■ PROBLEM TO SOLVE ■
Retype the entries below exactly, and keep every picture out of your version.

(Collected data)

-.-.-

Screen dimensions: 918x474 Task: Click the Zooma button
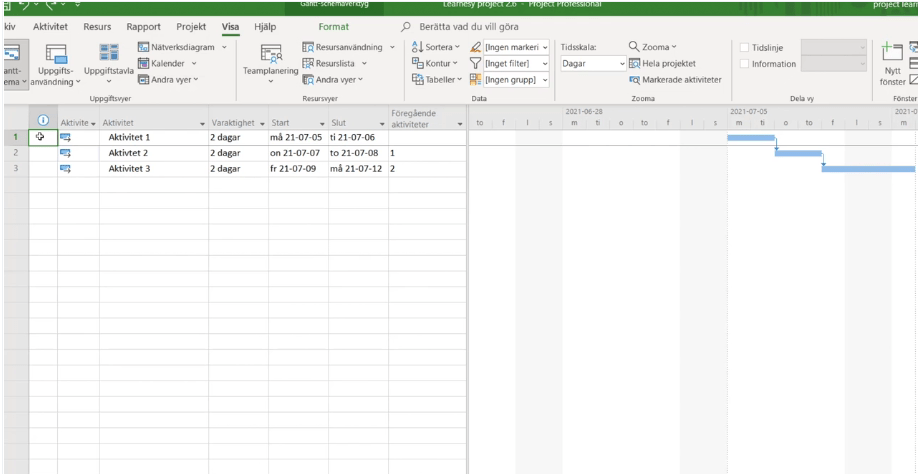(x=653, y=48)
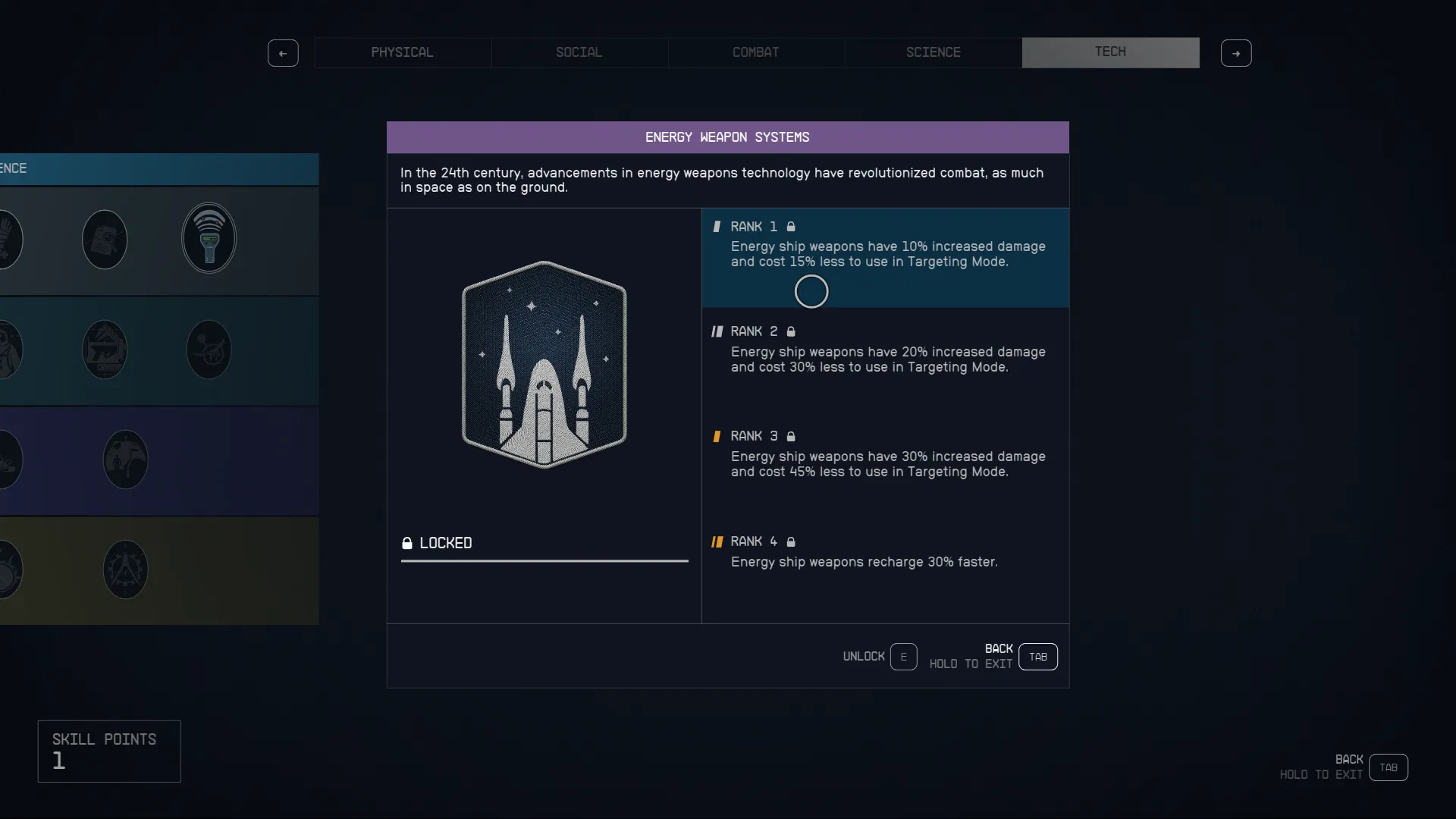Screen dimensions: 1456x819
Task: Switch to the Combat tab
Action: [756, 52]
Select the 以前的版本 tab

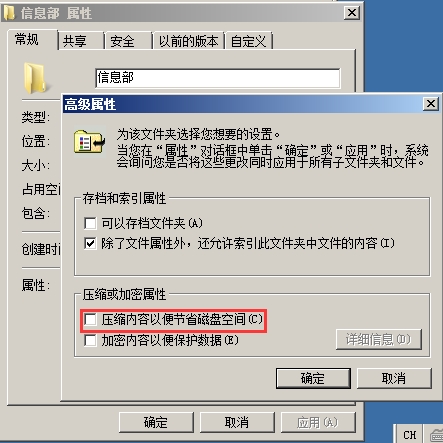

-.-.-

■ ANSWER SECTION ■
Screen dimensions: 918x474 Task: Click the Zooma button
(x=653, y=48)
Screen dimensions: 1456x819
Task: Switch to the Combat tab
Action: [756, 52]
Select the 以前的版本 tab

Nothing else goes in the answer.